Each participating physician recorded thorough case data from 15 consecutive patients aged at least 45 years, irrespective of the reason for each patient's visit. The idea was to get a representative sampling of the health status of all patients seeking care in primary care offices. The investigators defined hypertension as blood pressures above 140/90 mm Hg.
The pressure measurements were taken from patients in the sitting position, and participants were instructed to take three separate measurements and average the values of the last two measurements. Dr. Soucek and his colleagues obtained data from 2,211 patients with a mean age of 62 years.
Of the entire cohort, 78% of the patients were defined as hypertensive; of the 403 patients with diabetes, 75% had hypertension. Only 18% of all patients being treated for hypertension were considered well controlled (pressures under 130/80 mm Hg); the rate for diabetics was 6%.
Blood pressure was uncontrolled in almost 30% of the diabetic patients with hypertension even though they were on at least three antihypertensive drugs, Dr.
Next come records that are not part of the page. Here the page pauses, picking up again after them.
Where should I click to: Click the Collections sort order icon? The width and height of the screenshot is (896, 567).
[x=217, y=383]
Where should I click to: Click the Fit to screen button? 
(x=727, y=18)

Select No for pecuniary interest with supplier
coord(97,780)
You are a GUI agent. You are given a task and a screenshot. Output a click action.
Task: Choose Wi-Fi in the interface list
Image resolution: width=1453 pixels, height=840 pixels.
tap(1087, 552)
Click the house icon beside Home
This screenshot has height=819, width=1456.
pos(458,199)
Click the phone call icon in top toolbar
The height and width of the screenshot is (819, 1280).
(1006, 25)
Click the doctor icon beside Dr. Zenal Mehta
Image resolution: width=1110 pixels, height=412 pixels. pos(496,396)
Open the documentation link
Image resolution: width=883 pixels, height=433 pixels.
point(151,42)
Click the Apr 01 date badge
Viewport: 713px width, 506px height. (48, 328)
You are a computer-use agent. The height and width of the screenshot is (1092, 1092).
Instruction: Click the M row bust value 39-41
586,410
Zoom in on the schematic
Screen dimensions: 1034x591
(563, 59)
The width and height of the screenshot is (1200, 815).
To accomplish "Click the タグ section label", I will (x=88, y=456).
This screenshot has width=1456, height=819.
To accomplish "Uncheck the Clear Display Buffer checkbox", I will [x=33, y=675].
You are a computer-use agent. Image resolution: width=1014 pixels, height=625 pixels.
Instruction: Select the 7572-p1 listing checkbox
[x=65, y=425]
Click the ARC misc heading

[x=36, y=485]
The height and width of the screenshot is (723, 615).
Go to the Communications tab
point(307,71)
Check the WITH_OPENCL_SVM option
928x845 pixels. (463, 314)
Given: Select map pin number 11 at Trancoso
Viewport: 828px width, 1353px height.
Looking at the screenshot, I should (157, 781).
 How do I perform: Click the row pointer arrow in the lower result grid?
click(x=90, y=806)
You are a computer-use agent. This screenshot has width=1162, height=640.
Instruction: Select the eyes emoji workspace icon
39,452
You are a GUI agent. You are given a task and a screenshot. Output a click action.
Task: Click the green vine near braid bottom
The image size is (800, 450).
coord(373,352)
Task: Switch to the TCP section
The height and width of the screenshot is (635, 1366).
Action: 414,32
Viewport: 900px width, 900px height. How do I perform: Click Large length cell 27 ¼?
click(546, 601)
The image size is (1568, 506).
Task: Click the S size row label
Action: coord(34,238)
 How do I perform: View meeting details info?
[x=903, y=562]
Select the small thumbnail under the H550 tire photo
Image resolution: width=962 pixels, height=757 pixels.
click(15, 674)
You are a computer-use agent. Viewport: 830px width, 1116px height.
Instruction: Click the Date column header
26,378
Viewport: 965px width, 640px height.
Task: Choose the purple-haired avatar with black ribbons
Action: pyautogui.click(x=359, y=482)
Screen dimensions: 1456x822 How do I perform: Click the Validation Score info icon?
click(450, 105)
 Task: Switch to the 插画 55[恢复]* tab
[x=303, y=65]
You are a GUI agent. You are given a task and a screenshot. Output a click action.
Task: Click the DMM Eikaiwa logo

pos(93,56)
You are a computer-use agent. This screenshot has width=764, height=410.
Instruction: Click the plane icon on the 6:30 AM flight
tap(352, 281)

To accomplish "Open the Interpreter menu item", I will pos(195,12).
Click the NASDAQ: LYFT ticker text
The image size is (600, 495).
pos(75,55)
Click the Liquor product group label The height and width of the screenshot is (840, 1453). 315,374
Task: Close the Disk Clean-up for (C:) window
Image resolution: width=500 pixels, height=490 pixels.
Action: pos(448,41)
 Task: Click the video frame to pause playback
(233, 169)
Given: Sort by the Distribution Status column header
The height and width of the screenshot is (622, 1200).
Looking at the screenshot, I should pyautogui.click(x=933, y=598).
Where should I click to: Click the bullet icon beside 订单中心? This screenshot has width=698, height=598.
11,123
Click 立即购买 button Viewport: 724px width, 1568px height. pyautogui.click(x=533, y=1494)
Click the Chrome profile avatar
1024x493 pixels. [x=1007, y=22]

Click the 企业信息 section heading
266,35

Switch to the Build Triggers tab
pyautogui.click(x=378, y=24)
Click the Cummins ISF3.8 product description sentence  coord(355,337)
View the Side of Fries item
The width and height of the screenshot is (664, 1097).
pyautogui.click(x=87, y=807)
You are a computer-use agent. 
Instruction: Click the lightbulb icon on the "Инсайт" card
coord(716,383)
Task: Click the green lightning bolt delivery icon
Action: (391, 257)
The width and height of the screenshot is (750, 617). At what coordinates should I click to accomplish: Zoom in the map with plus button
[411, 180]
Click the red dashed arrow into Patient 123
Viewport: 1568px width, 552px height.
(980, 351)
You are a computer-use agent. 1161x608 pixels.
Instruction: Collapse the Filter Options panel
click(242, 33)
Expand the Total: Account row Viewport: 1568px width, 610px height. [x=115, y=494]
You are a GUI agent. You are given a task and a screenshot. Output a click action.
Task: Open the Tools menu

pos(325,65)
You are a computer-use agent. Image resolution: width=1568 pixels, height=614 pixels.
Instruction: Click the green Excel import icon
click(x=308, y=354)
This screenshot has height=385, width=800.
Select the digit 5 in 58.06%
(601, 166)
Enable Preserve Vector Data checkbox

Soucek noted.
The most striking finding of this study—one that surprised the investigators themselves—was the correlation between poor pressure control and increased fasting blood glucose. “The average fasting blood glucose showed a gradual increase, with increasing blood pressure, from 7.98 mmol/L in diabetics with blood pressure under 130/80 mm Hg to 9.44 in diabetic patients with blood pressures greater than 180/110 mm Hg,” reported Dr. Soucek of the department of internal medicine, St. Anne University Hospital, Brno, Czech Republic.
The mechanism underlying this connection is not known, and it is too soon to tell if there is a causal connection, or if the elevated pressure and the increased blood glucose are co-occurring manifestations of a deeper metabolic dysregulation.
The clinical implication, however, is clear: Uncontrolled blood pressure in a diabetic patient may be a signal for uncontrolled glucose as well. These patients need even closer attention than nondiabetic hypertensives or diabetics who are not hypertensive, he said.